**WHAT THE TASK REQUIRES**
After locating the line that contains "Task: Toggle the notification sound mute icon" in the records below, write out exactly that line and each line after it through the one that contains "Task: Enable the", and nothing else.

**DATA TO PROCESS**
%%
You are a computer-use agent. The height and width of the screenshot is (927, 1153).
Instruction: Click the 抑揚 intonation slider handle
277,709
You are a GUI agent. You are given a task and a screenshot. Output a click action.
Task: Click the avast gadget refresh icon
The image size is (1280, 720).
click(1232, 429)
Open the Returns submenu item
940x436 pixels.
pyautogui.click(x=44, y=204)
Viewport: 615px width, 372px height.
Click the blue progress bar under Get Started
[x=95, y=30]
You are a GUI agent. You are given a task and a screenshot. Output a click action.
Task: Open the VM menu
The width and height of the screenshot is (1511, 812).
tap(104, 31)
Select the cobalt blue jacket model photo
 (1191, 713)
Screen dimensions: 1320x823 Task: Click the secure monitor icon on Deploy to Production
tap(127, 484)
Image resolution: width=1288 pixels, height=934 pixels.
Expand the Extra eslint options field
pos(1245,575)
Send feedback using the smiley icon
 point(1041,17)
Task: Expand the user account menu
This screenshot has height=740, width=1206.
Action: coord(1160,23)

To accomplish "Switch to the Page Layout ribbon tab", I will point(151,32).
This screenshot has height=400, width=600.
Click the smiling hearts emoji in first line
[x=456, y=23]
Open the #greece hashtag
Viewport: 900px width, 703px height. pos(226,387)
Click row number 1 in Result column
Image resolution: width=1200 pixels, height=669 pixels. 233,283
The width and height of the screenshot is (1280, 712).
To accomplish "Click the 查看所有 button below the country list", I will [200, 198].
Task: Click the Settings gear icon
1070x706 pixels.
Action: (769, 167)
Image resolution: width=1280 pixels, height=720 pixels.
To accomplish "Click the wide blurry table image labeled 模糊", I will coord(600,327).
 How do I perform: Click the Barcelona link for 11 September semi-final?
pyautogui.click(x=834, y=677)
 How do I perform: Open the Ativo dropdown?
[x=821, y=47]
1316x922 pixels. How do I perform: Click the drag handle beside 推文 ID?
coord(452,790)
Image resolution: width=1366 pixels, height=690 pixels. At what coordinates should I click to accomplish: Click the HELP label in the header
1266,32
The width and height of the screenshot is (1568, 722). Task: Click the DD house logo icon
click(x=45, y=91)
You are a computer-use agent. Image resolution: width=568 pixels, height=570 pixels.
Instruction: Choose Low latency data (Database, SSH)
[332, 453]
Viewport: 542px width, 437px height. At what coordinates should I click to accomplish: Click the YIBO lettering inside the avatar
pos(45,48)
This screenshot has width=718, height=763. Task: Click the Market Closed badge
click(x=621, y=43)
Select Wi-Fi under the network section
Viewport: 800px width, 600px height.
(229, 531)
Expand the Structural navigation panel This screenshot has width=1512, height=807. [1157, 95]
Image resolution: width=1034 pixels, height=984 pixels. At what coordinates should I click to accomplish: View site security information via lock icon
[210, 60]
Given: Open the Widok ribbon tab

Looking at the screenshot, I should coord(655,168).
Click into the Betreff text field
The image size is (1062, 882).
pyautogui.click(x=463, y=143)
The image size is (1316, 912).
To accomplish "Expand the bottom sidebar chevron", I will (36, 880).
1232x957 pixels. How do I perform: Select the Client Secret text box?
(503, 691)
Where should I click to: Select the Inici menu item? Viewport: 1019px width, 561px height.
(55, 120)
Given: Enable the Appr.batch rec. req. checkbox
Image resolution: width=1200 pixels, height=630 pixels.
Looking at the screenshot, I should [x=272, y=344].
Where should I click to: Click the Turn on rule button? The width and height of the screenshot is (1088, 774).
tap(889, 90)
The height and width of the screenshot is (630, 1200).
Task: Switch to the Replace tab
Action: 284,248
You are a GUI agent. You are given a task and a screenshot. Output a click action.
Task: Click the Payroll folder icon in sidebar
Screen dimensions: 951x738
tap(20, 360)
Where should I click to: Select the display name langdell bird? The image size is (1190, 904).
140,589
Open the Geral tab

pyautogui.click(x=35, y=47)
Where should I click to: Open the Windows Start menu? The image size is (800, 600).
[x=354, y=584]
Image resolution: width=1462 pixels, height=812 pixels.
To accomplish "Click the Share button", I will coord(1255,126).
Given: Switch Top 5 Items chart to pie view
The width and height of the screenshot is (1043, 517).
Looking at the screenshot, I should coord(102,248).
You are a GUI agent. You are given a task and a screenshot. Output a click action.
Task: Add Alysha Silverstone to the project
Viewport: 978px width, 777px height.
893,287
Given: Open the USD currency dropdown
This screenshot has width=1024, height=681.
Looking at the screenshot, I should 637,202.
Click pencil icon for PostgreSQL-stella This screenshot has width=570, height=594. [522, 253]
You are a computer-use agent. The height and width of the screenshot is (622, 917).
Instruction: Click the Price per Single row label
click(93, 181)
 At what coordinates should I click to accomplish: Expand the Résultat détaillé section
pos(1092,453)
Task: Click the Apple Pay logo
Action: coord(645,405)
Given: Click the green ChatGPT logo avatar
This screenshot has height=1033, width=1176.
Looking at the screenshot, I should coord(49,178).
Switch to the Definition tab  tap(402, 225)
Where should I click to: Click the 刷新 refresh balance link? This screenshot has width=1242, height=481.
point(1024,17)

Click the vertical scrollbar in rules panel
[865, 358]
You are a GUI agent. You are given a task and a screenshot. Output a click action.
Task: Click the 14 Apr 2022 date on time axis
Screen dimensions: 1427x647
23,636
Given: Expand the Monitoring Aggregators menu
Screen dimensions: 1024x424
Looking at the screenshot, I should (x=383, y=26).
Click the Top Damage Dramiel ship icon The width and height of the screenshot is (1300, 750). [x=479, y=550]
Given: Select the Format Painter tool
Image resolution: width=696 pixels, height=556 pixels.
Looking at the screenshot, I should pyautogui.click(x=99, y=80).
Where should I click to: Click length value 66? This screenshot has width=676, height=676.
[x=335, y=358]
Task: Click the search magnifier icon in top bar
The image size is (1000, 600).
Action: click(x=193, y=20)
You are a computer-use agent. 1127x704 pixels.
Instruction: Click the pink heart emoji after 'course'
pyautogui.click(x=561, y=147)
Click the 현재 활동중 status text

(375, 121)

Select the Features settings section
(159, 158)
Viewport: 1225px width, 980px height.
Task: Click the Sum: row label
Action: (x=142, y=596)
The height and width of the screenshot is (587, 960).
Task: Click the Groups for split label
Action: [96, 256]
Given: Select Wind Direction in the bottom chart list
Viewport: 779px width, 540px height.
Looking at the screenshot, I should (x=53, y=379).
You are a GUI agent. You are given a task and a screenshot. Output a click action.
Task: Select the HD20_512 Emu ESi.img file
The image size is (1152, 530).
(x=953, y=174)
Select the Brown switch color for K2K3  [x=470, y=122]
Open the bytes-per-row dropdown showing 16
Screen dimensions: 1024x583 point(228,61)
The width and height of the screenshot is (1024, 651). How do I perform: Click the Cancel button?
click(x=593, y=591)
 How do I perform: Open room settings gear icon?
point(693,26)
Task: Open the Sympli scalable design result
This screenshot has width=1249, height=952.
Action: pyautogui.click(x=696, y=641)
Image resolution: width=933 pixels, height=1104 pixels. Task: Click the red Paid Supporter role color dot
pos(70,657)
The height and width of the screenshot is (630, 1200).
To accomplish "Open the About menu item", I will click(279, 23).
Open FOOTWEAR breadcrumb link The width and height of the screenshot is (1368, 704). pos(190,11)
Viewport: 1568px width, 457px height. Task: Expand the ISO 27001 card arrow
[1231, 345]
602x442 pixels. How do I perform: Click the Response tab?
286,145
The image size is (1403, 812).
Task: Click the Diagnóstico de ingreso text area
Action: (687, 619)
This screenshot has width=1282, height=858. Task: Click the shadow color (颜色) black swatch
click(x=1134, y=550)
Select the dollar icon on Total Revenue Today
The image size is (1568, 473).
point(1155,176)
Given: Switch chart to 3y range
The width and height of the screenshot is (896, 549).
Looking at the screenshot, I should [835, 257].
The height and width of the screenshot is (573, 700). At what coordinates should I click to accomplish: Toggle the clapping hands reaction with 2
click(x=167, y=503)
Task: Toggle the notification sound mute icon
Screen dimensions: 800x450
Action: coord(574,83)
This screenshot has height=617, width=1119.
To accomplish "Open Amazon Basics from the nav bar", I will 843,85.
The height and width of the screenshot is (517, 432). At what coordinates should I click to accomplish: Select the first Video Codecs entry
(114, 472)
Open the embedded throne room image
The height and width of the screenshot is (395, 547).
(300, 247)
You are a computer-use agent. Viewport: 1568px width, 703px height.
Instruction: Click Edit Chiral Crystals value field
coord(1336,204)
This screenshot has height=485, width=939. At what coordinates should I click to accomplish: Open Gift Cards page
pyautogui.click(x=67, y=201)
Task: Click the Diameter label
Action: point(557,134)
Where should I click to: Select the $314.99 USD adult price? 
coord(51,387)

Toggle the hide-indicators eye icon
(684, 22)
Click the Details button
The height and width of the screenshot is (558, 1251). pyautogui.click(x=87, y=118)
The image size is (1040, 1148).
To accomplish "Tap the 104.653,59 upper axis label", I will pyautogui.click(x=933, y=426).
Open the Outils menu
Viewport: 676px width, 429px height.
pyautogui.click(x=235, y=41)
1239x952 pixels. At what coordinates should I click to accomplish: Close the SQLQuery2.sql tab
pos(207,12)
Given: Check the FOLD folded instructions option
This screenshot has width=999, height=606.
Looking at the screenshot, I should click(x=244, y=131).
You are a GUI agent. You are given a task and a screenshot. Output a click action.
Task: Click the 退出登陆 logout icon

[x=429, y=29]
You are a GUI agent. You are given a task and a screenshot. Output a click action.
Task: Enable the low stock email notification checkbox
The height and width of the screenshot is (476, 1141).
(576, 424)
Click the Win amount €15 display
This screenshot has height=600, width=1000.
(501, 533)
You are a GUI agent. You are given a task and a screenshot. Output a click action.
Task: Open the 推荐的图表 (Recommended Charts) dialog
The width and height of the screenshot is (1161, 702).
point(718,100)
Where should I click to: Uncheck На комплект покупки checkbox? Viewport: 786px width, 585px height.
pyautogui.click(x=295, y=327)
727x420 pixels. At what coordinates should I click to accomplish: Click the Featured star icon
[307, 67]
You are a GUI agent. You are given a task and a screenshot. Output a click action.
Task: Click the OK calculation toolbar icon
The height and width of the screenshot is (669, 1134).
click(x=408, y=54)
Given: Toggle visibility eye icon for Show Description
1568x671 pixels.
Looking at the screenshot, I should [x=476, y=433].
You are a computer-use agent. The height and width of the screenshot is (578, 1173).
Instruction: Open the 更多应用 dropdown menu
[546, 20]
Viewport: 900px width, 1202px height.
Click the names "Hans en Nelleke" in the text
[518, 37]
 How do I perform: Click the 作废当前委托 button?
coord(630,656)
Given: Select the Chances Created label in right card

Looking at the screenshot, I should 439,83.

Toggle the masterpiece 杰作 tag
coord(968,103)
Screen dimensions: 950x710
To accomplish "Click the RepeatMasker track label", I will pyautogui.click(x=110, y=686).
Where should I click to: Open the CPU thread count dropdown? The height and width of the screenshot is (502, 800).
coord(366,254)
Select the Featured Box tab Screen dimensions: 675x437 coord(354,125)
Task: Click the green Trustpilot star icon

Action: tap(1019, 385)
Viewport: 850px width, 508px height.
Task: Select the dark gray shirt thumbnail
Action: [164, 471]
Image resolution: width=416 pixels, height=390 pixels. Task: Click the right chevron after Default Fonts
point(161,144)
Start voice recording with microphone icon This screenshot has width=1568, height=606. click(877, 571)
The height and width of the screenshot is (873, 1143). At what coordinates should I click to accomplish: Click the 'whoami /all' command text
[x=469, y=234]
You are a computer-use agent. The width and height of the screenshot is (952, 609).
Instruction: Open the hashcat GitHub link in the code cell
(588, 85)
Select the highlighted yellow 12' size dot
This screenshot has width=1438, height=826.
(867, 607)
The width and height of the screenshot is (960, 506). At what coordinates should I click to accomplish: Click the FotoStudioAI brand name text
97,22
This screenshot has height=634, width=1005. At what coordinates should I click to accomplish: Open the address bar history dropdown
%%
**ANSWER AREA**
Task: Toggle the notification sound mute icon
Screen dimensions: 800x450
Action: coord(574,83)
This screenshot has height=617, width=1119.
To accomplish "Open Amazon Basics from the nav bar", I will 843,85.
The height and width of the screenshot is (517, 432). At what coordinates should I click to accomplish: Select the first Video Codecs entry
(114, 472)
Open the embedded throne room image
The height and width of the screenshot is (395, 547).
(300, 247)
You are a computer-use agent. Viewport: 1568px width, 703px height.
Instruction: Click Edit Chiral Crystals value field
coord(1336,204)
This screenshot has height=485, width=939. At what coordinates should I click to accomplish: Open Gift Cards page
pyautogui.click(x=67, y=201)
Task: Click the Diameter label
Action: point(557,134)
Where should I click to: Select the $314.99 USD adult price? 
coord(51,387)

Toggle the hide-indicators eye icon
(684, 22)
Click the Details button
The height and width of the screenshot is (558, 1251). pyautogui.click(x=87, y=118)
The image size is (1040, 1148).
To accomplish "Tap the 104.653,59 upper axis label", I will pyautogui.click(x=933, y=426).
Open the Outils menu
Viewport: 676px width, 429px height.
pyautogui.click(x=235, y=41)
1239x952 pixels. At what coordinates should I click to accomplish: Close the SQLQuery2.sql tab
pos(207,12)
Given: Check the FOLD folded instructions option
This screenshot has width=999, height=606.
Looking at the screenshot, I should click(x=244, y=131).
You are a GUI agent. You are given a task and a screenshot. Output a click action.
Task: Click the 退出登陆 logout icon

[x=429, y=29]
You are a GUI agent. You are given a task and a screenshot. Output a click action.
Task: Enable the low stock email notification checkbox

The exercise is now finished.